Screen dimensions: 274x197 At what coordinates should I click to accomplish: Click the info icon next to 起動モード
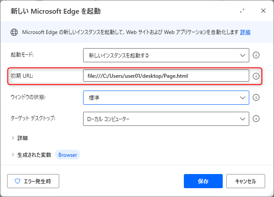coord(256,55)
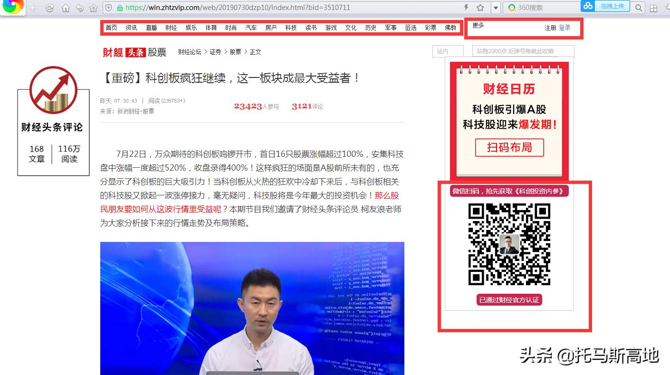Switch to the 财经 navigation tab
The image size is (670, 375).
coord(171,28)
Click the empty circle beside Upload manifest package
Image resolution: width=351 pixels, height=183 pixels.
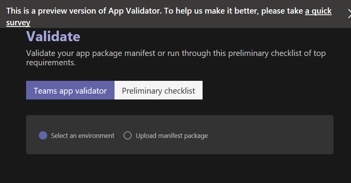(x=127, y=136)
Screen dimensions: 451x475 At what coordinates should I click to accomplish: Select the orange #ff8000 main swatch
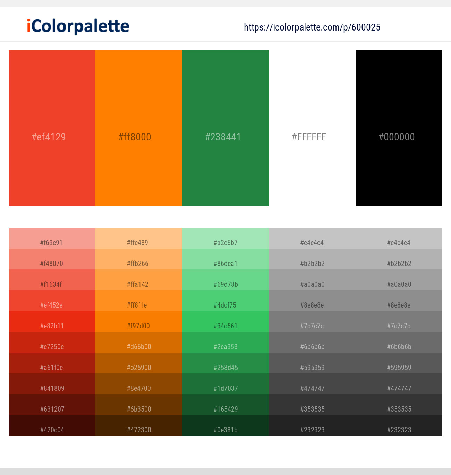pos(139,128)
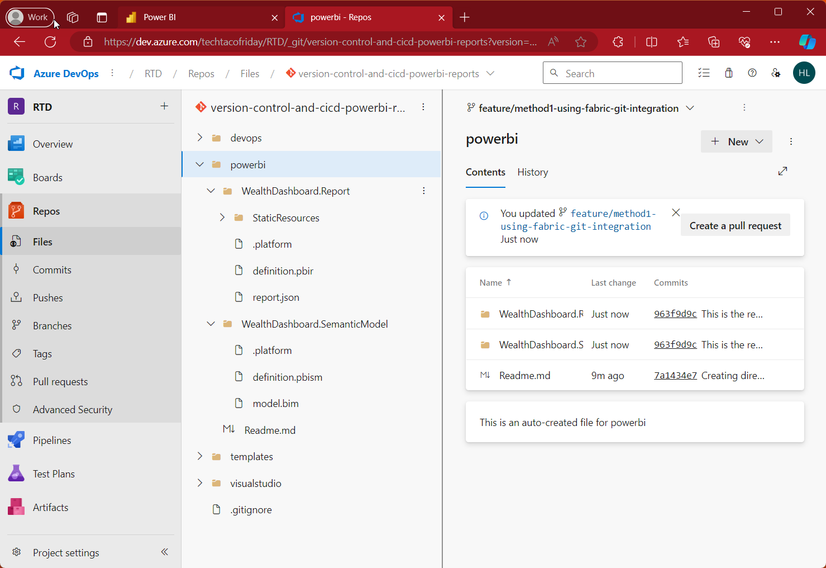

What you will do: Repeat every record precisely. Any picture among them stays out of the copy.

Solution to the problem:
Screen dimensions: 274x197 At what coordinates should I click to accomplish: Click the info icon next to 起動モード
coord(256,55)
Switch to the 财经 navigation tab
The image size is (670, 375).
coord(171,28)
Click the empty circle beside Upload manifest package
Image resolution: width=351 pixels, height=183 pixels.
(x=127, y=136)
Screen dimensions: 451x475 At what coordinates should I click to accomplish: Select the orange #ff8000 main swatch
pos(139,128)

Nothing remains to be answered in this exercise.